Objective  Citrus Huanglongbing (HLB) transmission is influenced by the coupling of multiple dynamic factors. Traditional optimal control methods face the limitations in practical applications due to their high computational complexity and reliance on precise models. To address this problem, this paper proposes an intelligent dynamic prevention and control method for HLB based on the Twin delayed deep deterministic policy gradient (TD3) algorithm.

Method Firstly, based on the transmission dynamics of HLB, a HLB propagation dynamics model of the interaction mechanism between host and vector was established. On this basis, the HLB transmission control dynamic model was discretized to construct a Markov Decision Process environment suitable for deep reinforcement learning. Subsequently, the TD3 algorithm was introduced, and a multi-objective reward function compatible with biological constraints was designed. Finally, an HLB prevention and control strategy was proposed.
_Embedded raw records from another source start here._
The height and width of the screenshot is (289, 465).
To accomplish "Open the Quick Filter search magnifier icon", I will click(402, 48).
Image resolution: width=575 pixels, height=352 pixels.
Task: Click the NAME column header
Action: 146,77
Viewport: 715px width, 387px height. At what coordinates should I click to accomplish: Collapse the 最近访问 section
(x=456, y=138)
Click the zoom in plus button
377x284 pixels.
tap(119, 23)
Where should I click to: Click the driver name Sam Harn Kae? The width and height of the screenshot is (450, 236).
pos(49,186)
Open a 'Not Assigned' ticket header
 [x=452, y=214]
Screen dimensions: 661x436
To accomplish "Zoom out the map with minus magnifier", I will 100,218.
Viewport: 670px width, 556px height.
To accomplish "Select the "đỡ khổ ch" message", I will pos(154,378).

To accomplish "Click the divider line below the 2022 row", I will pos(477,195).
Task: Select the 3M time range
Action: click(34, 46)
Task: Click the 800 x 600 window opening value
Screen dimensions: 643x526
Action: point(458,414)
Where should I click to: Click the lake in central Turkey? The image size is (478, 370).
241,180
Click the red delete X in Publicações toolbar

Result Simulation experimental results demonstrated that the proposed dynamic prevention and control strategy for HLB based on TD3 exhibited the significant advantages over traditional algorithms across multiple key performance indicators. Compared to DDPG and PPD, the speed of system state convergence to the disease-free equilibrium point increased by 26.59% and 20.99% respectively, the cumulative control cost reduced by 23.79% and 19.90% respectively, and the peak pesticide usage decreased by about 35.57%. Numerical analysis further showed that timely spraying insecticide during the early stages of HLB outbreak played a critical role in interrupting the transmission chain and preventing large-scale epidemics. Compared with constant control strategies, dynamic control strategies had more advantages in suppressing the spread of diseases and reducing the cost of implementing control measures.

Conclusion The HLB prevention and control method based on TD3 proposed in this study provides a new perspective for the efficient control of HLB transmission, and demonstrates the potential of deep reinforcement learning methods in agricultural disease prevention and control.